WORK TO DO — Starting at the first line of the records and ending at the line containing "Looking at the screenshot, I should coord(52,38).", with both included, arrange the lines as a Markdown table with a Row column holding a row number and a Line column holding the line. Leave out any blank lines.

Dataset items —

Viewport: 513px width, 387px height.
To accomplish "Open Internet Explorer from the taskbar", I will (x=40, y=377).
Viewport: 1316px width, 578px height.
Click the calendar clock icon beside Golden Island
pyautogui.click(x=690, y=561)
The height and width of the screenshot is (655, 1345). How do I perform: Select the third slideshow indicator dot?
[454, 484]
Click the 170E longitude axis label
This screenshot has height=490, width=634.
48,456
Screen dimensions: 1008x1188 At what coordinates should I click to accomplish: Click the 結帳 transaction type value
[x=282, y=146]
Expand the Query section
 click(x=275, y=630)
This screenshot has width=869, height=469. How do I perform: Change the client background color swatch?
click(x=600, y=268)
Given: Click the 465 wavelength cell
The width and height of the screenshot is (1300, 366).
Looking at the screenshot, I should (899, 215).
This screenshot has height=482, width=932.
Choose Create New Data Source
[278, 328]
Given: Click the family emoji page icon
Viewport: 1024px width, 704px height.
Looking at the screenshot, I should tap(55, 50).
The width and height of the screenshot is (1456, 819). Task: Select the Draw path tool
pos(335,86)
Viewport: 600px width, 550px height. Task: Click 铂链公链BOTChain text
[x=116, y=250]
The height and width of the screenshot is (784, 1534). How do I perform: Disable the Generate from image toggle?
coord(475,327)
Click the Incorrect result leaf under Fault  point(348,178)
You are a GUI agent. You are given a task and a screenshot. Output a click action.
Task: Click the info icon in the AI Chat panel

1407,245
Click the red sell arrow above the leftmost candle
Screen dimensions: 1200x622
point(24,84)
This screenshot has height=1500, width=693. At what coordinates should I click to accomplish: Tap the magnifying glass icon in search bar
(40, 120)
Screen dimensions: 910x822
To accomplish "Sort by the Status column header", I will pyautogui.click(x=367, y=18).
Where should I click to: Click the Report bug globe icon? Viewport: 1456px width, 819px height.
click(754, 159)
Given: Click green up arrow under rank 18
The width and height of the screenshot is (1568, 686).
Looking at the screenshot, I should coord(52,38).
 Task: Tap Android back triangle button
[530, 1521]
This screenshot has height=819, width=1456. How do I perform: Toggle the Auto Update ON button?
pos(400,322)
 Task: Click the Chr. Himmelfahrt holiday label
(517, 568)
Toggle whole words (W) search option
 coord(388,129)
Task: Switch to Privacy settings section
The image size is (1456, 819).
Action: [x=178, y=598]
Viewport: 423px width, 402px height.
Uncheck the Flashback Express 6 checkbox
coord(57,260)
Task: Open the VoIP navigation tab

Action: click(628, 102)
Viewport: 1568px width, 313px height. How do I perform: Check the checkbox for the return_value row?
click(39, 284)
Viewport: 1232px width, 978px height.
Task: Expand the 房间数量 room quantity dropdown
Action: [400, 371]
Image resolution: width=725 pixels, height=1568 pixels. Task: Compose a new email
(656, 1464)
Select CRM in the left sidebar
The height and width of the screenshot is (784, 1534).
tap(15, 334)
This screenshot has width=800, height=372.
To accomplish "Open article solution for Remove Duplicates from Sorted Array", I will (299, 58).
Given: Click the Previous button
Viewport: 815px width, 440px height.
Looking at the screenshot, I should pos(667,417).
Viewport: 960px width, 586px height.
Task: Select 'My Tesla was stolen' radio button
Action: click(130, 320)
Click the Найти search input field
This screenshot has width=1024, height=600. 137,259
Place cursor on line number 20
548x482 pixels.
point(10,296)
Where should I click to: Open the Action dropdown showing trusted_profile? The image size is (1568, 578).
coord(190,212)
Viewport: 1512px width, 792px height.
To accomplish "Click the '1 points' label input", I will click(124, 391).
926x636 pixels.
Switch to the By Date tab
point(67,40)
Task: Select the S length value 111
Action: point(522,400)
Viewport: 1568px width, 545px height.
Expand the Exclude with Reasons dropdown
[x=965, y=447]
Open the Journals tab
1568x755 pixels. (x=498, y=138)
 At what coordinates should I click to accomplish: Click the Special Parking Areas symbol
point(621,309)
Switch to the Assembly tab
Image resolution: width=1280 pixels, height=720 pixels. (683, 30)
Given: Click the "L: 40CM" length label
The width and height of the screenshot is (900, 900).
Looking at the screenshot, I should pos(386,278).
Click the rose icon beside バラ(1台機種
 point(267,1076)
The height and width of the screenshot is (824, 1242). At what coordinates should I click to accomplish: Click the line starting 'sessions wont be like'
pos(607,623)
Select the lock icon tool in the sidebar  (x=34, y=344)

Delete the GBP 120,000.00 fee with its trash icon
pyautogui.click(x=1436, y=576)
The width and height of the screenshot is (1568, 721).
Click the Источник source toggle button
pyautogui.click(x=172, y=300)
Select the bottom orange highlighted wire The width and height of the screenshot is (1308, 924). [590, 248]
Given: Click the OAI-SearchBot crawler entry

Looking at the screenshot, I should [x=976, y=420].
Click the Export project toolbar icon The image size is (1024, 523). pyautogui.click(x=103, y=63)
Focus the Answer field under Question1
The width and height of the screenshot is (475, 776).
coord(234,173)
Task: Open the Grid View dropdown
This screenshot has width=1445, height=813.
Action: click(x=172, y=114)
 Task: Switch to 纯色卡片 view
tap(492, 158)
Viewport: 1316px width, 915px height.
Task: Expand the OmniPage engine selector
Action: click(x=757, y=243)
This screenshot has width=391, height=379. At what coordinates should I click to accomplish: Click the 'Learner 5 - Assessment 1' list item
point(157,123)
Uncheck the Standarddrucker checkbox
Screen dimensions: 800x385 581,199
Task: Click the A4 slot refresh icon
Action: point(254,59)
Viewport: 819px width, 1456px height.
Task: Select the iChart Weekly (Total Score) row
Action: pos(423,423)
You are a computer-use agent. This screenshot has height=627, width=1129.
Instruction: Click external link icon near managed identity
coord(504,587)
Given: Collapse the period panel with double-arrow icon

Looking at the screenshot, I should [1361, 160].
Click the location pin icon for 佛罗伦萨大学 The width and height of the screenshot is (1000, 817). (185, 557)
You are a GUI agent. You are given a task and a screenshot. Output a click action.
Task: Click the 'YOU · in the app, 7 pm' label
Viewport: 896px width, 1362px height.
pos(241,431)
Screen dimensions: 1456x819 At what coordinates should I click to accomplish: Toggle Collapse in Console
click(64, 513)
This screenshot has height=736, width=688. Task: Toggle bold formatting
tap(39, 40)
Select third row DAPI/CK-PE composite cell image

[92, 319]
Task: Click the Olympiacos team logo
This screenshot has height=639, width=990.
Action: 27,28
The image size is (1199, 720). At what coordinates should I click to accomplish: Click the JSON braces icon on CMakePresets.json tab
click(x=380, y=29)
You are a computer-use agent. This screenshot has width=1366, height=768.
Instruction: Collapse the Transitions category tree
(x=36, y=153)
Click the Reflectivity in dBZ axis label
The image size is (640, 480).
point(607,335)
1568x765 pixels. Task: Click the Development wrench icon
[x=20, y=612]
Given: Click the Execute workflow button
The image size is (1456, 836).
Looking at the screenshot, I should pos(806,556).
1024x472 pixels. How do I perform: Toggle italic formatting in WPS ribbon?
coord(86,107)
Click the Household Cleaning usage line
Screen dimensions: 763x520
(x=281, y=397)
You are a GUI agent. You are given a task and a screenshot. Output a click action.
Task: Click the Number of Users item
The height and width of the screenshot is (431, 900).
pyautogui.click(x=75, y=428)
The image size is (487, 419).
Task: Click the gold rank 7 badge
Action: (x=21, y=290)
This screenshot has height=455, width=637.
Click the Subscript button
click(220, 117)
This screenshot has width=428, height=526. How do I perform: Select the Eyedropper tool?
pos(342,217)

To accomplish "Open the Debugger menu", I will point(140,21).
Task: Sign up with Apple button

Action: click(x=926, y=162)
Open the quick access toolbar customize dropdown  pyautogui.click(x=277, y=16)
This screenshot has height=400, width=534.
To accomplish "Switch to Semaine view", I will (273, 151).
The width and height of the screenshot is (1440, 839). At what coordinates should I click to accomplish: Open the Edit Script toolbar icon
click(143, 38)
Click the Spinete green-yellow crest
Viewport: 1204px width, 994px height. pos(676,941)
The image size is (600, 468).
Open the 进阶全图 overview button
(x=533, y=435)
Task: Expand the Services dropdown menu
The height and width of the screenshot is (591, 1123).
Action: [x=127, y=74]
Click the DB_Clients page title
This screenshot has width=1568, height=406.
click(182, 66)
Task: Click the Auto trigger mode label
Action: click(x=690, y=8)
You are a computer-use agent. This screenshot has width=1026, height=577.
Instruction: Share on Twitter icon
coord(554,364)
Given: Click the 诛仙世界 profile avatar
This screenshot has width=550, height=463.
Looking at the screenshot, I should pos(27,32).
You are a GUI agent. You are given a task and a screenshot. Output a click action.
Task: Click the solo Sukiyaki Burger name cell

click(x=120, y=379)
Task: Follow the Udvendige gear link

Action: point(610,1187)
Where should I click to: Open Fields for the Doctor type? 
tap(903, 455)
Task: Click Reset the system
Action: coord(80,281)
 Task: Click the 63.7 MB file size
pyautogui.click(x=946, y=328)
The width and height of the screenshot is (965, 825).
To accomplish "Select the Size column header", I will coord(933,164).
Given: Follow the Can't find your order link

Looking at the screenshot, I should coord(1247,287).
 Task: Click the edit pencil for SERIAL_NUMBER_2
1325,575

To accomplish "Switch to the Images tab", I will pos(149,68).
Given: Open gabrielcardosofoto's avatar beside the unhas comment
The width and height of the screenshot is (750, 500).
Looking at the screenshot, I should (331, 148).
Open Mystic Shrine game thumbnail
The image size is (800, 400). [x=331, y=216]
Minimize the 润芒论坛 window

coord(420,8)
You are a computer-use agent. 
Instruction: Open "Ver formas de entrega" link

SOLUTION TO THIS EXERCISE —
| Row | Line |
|---|---|
| 1 | Viewport: 513px width, 387px height. |
| 2 | To accomplish "Open Internet Explorer from the taskbar", I will (x=40, y=377). |
| 3 | Viewport: 1316px width, 578px height. |
| 4 | Click the calendar clock icon beside Golden Island |
| 5 | pyautogui.click(x=690, y=561) |
| 6 | The height and width of the screenshot is (655, 1345). How do I perform: Select the third slideshow indicator dot? |
| 7 | [454, 484] |
| 8 | Click the 170E longitude axis label |
| 9 | This screenshot has height=490, width=634. |
| 10 | 48,456 |
| 11 | Screen dimensions: 1008x1188 At what coordinates should I click to accomplish: Click the 結帳 transaction type value |
| 12 | [x=282, y=146] |
| 13 | Expand the Query section |
| 14 |  click(x=275, y=630) |
| 15 | This screenshot has width=869, height=469. How do I perform: Change the client background color swatch? |
| 16 | click(x=600, y=268) |
| 17 | Given: Click the 465 wavelength cell |
| 18 | The width and height of the screenshot is (1300, 366). |
| 19 | Looking at the screenshot, I should (899, 215). |
| 20 | This screenshot has height=482, width=932. |
| 21 | Choose Create New Data Source |
| 22 | [278, 328] |
| 23 | Given: Click the family emoji page icon |
| 24 | Viewport: 1024px width, 704px height. |
| 25 | Looking at the screenshot, I should tap(55, 50). |
| 26 | The width and height of the screenshot is (1456, 819). Task: Select the Draw path tool |
| 27 | pos(335,86) |
| 28 | Viewport: 600px width, 550px height. Task: Click 铂链公链BOTChain text |
| 29 | [x=116, y=250] |
| 30 | The height and width of the screenshot is (784, 1534). How do I perform: Disable the Generate from image toggle? |
| 31 | coord(475,327) |
| 32 | Click the Incorrect result leaf under Fault  point(348,178) |
| 33 | You are a GUI agent. You are given a task and a screenshot. Output a click action. |
| 34 | Task: Click the info icon in the AI Chat panel |
| 35 | 1407,245 |
| 36 | Click the red sell arrow above the leftmost candle |
| 37 | Screen dimensions: 1200x622 |
| 38 | point(24,84) |
| 39 | This screenshot has height=1500, width=693. At what coordinates should I click to accomplish: Tap the magnifying glass icon in search bar |
| 40 | (40, 120) |
| 41 | Screen dimensions: 910x822 |
| 42 | To accomplish "Sort by the Status column header", I will pyautogui.click(x=367, y=18). |
| 43 | Where should I click to: Click the Report bug globe icon? Viewport: 1456px width, 819px height. |
| 44 | click(754, 159) |
| 45 | Given: Click green up arrow under rank 18 |
| 46 | The width and height of the screenshot is (1568, 686). |
| 47 | Looking at the screenshot, I should coord(52,38). |